Your tasks:
a. According to the halibut recipe text, why are pee wee potatoes a favorite? Answer in one to three sentences.
b. From the halibut recipe text, print the passage that begins at the words "It’s deserving. Trust" and stops after "the duck fat.".

Provided passage:
++++++++

Give parsley the full feature, already.

It’s deserving. Trust me.

olive tabbouleh

And while they may sit humbly next to the main attraction they are intended to support, don’t gloss over the duck fat potatoes. These little pee wee potatoes are a favorite of mine, and not just because they’re adorable. Their bite-sized bodies require virtually no prep work, and when you roast them up in some (life changingly delicious) duck fat, their skin gets all crispy and their insides melt into a cloud of potato heaven.

The secret is the duck fat.

And if you think that describing potatoes as heavenly is in anyway an exaggeration, than you’ve obviously never had spuds that were roasted in duck fat.

olive tabbouleh


Halibut with Olive Tabbouleh and Duck Fat Potatoes

15 minutes

olive tabbouleh


  • 2 lbs halibut, or 4 8 oz fillets
  • Olive oil
  • salt and pepper
    For tabbouleh
  • ¾ cup grape tomato
  • ¼ cup lemon juice
  • Zest ½ lemon
  • 1 small cucumber, or ½ large
  • 1 large bunch parsley
  • ¼ cup black olives, pitted
  • ½ medium red onion
  • Salt and pepper
    For potatoes
  • 2 16 oz bags pee wee potatoes
  • 3 tbs duck fat
  • Tsp oregano
  • salt and pepper


  1. Preheat oven to 400 degrees.

++++++++

Information provided:

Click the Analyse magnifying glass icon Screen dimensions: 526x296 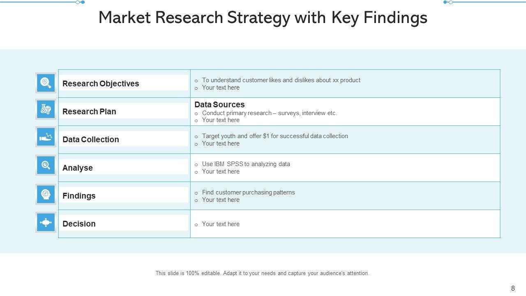pyautogui.click(x=46, y=165)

++++++++

Results in order:
a. They are a favorite not only because they're adorable. Their bite-sized bodies need almost no prep work, and roasting them in duck fat makes their skin crispy and their insides melt into "a cloud of potato heaven."

b.
It’s deserving. Trust me.

olive tabbouleh

And while they may sit humbly next to the main attraction they are intended to support, don’t gloss over the duck fat potatoes. These little pee wee potatoes are a favorite of mine, and not just because they’re adorable. Their bite-sized bodies require virtually no prep work, and when you roast them up in some (life changingly delicious) duck fat, their skin gets all crispy and their insides melt into a cloud of potato heaven.

The secret is the duck fat.